Records for this task |
·····

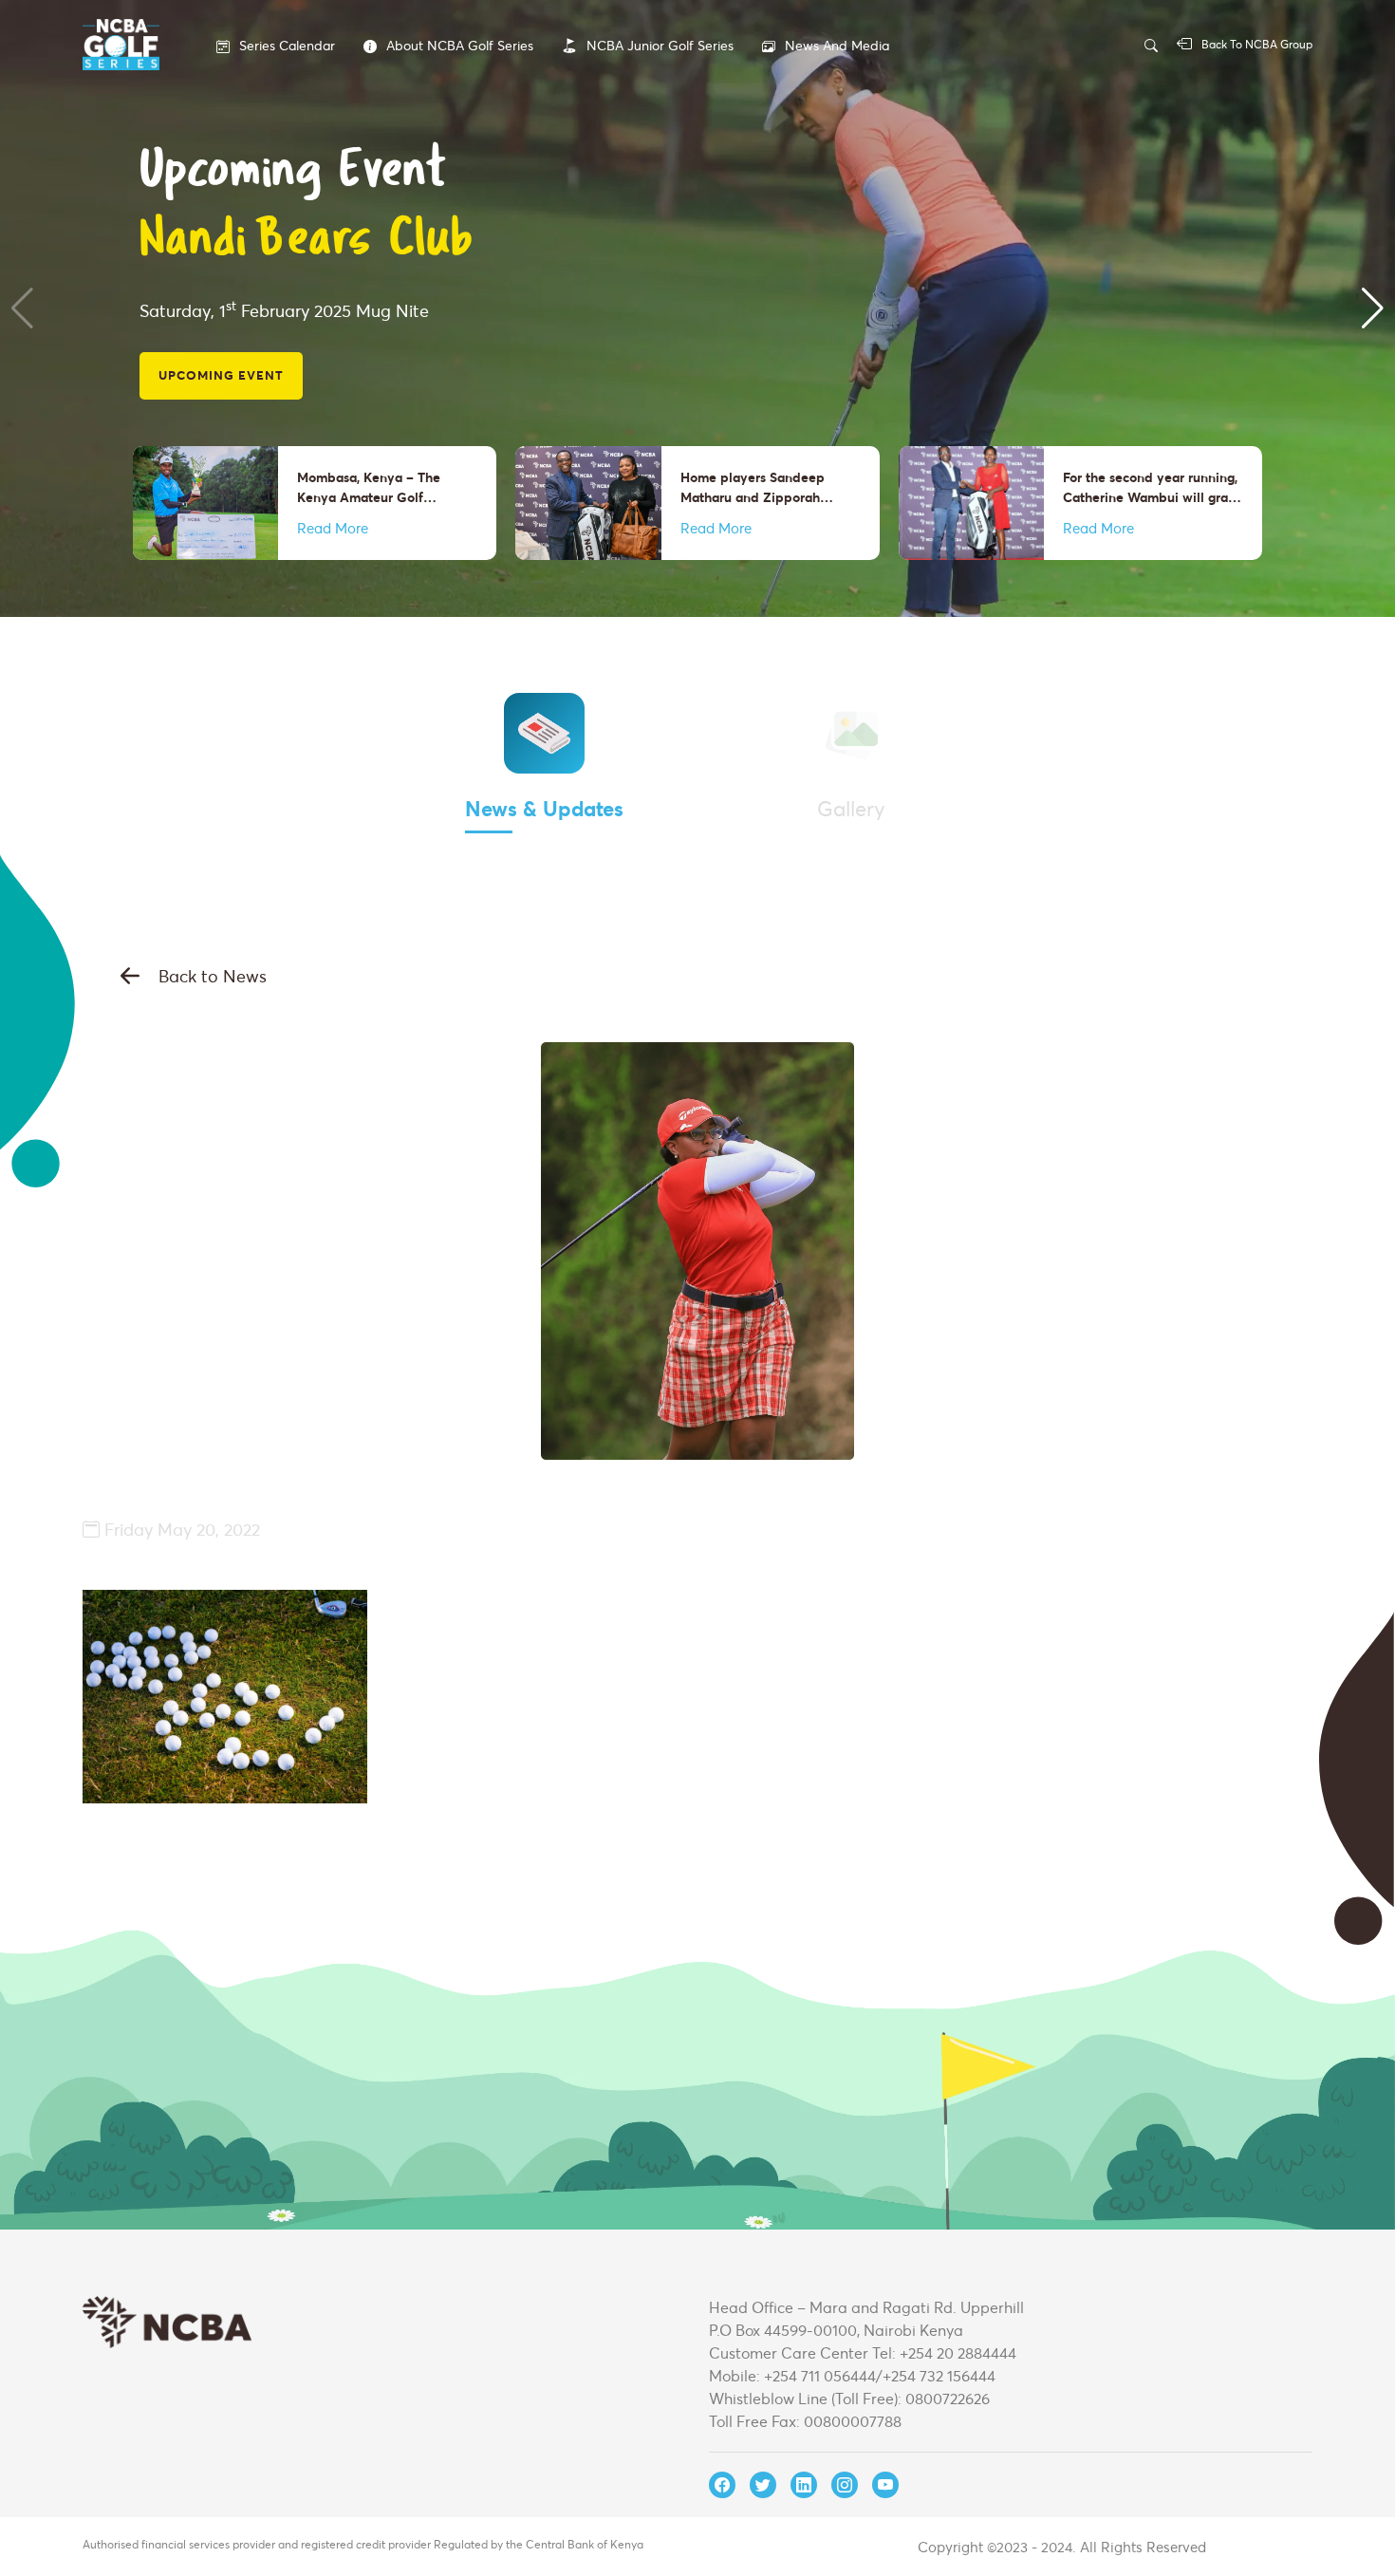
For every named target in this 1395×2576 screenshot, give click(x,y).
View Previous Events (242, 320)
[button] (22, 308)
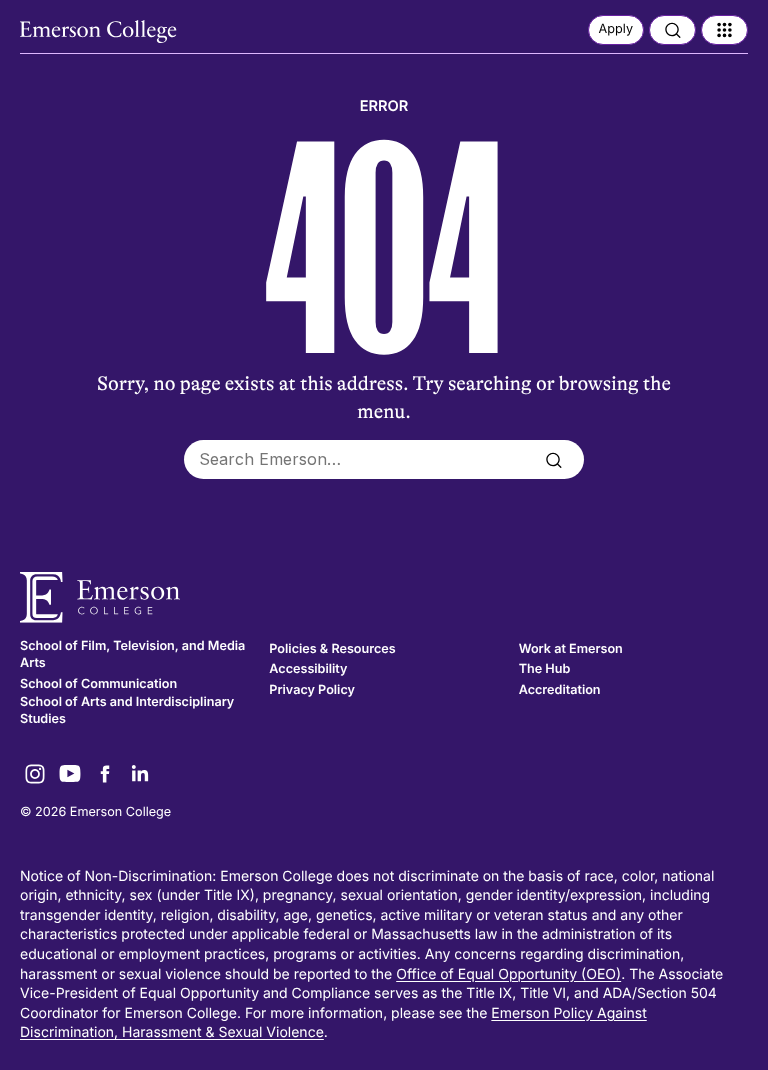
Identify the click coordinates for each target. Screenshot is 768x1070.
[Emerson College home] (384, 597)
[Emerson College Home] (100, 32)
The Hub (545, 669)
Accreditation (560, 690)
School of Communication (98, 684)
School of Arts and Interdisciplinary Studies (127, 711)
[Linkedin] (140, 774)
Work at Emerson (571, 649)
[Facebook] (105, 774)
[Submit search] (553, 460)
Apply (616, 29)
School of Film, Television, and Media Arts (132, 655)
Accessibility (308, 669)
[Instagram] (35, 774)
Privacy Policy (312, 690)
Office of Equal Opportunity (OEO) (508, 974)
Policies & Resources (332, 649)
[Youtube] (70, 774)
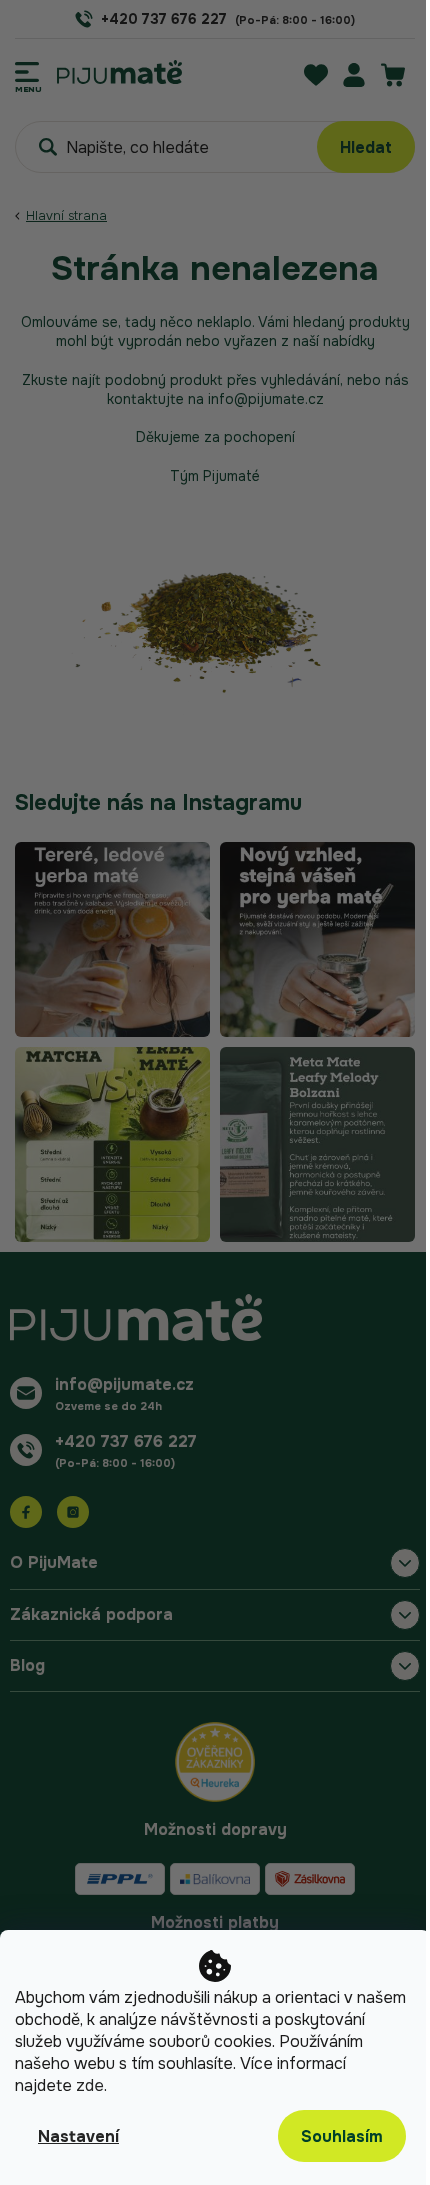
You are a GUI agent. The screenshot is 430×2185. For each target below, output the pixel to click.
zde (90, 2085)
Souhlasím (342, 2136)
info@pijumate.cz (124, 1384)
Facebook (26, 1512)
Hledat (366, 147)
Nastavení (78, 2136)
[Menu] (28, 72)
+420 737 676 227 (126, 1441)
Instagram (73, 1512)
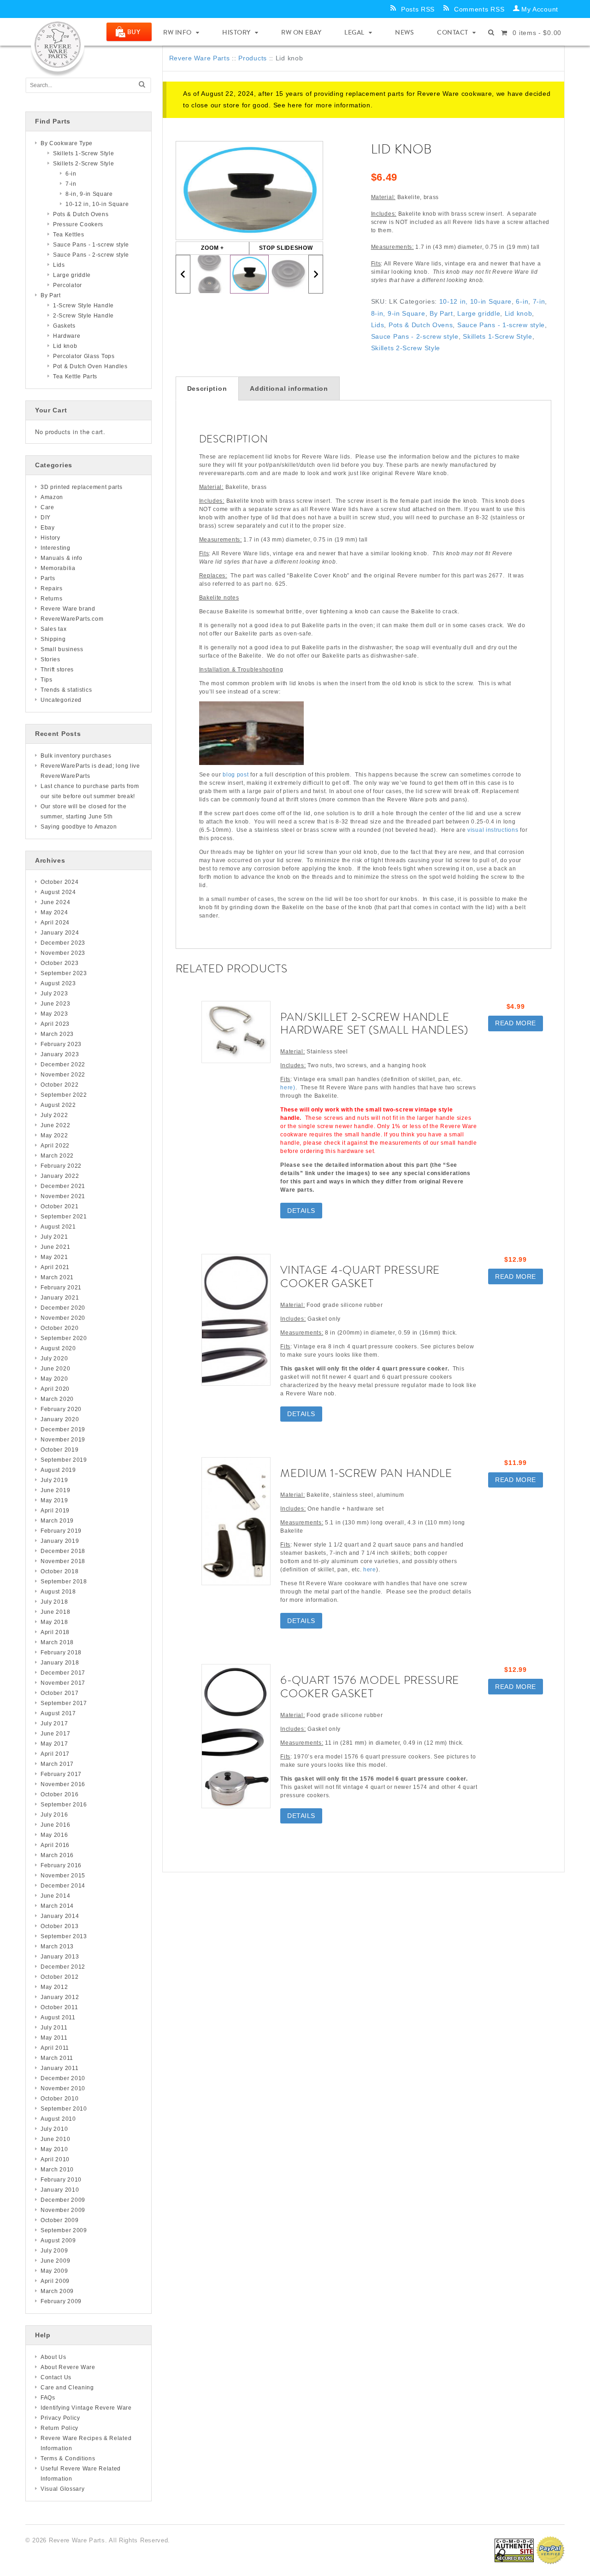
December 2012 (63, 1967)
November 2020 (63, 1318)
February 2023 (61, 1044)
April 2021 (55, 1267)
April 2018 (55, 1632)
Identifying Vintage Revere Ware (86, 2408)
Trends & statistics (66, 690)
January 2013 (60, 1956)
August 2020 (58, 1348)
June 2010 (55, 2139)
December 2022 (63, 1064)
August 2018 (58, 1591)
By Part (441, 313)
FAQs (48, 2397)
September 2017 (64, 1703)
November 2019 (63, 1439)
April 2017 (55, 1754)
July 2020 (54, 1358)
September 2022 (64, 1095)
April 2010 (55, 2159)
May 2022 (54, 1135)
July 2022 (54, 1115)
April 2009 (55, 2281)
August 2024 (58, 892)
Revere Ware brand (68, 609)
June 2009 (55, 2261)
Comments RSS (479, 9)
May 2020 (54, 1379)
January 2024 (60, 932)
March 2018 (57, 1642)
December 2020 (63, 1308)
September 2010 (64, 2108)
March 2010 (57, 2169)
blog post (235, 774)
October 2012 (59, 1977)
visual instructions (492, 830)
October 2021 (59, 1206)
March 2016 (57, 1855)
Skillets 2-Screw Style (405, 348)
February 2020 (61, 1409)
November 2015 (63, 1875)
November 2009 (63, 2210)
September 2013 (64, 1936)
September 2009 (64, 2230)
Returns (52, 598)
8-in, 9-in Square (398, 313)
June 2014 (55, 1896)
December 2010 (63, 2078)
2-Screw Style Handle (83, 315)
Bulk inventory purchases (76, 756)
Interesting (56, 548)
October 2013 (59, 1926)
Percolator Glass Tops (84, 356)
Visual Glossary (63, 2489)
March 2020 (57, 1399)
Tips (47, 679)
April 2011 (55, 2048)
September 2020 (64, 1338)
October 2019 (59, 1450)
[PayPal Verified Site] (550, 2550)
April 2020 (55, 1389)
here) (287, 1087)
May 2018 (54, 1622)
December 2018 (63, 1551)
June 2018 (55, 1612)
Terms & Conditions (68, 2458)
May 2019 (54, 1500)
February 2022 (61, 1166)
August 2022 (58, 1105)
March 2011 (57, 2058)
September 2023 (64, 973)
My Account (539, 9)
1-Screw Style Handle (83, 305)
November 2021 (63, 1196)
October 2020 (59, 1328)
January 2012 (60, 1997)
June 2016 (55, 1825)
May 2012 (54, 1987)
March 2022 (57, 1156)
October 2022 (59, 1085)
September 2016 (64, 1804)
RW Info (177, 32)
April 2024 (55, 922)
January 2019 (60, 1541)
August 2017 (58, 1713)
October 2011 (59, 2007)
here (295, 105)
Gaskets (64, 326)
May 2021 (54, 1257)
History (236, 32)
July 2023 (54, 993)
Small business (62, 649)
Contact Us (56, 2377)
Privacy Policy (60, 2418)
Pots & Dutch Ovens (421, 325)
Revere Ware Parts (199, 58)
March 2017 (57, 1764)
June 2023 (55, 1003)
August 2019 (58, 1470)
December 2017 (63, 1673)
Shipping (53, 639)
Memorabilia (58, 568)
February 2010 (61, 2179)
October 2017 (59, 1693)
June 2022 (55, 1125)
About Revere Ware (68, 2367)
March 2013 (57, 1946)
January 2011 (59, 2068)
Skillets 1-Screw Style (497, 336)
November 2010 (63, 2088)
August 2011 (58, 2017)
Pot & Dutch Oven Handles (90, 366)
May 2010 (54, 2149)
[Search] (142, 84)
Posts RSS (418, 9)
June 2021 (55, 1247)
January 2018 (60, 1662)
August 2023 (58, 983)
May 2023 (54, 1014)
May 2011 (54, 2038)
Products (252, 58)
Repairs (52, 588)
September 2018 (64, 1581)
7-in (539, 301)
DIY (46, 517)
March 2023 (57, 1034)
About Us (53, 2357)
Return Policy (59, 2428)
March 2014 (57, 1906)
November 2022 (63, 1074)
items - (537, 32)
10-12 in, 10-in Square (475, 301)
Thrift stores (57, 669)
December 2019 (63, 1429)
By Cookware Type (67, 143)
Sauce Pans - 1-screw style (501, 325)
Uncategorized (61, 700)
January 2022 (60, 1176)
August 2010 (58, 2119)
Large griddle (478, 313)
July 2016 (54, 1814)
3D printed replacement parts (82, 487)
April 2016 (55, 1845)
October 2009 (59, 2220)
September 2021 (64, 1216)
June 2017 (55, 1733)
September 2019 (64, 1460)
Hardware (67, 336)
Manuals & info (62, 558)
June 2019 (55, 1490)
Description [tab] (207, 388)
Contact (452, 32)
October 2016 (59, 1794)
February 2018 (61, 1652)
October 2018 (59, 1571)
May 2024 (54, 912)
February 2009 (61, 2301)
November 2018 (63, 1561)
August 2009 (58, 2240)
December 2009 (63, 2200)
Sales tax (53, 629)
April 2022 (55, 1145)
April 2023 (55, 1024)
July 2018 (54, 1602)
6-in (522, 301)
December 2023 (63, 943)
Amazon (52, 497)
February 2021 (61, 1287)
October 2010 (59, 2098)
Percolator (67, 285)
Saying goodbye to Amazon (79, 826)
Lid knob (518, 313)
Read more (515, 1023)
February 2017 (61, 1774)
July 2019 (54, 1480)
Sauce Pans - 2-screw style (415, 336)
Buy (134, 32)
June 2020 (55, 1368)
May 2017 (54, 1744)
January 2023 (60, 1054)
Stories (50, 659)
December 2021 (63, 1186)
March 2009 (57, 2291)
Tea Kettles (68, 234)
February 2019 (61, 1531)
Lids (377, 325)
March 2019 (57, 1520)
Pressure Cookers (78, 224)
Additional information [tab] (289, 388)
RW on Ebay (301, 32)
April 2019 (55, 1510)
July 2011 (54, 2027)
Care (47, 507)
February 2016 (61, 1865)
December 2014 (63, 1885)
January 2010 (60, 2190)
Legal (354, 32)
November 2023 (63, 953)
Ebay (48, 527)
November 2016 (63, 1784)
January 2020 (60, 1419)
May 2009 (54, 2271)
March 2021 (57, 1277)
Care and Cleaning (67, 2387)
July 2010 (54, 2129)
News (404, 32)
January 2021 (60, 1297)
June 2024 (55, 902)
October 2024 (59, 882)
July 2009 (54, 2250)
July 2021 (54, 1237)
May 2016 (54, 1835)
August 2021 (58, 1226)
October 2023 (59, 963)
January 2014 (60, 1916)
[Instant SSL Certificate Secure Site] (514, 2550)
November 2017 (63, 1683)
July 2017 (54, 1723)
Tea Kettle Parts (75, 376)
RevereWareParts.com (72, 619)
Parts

·····

Exercise objective | Your answer should be the lines above, from the line containing "January 2019 (60, 1541)" up to and including the line containing "January 2022 (60, 1176)", reproduced exactly and with nothing else.

Result of this task |
January 2019 (60, 1541)
August 2017 (58, 1713)
October 2011 (59, 2007)
here (295, 105)
Gaskets (64, 326)
May 2021 (54, 1257)
History (236, 32)
July 2023 (54, 993)
Small business (62, 649)
Contact Us (56, 2377)
Privacy Policy (60, 2418)
Pots & Dutch Ovens (421, 325)
Revere Ware Parts (199, 58)
March 2017 (57, 1764)
June 2023 (55, 1003)
August 2019 (58, 1470)
December 2017 (63, 1673)
Shipping (53, 639)
Memorabilia (58, 568)
February 2010 (61, 2179)
October 2017 (59, 1693)
June 2022 (55, 1125)
About Revere Ware (68, 2367)
March 2013 (57, 1946)
January 2011 (59, 2068)
Skillets 1-Screw Style (497, 336)
November 2010 (63, 2088)
August 2011 (58, 2017)
Pot & Dutch Oven Handles (90, 366)
May 2010 (54, 2149)
[Search] (142, 84)
Posts RSS (418, 9)
June 2021 (55, 1247)
January 2018 (60, 1662)
August 2023 (58, 983)
May 2023 (54, 1014)
May 2011 (54, 2038)
Products (252, 58)
Repairs (52, 588)
September 2018 (64, 1581)
7-in (539, 301)
DIY (46, 517)
March 2023 (57, 1034)
About Us (53, 2357)
Return Policy (59, 2428)
March 2014 (57, 1906)
November 2022 (63, 1074)
items - (537, 32)
10-12 in, 10-in Square (475, 301)
Thrift stores (57, 669)
December 2019 (63, 1429)
By Cookware Type (67, 143)
Sauce Pans - 1-screw style (501, 325)
Uncategorized (61, 700)
January 2022 (60, 1176)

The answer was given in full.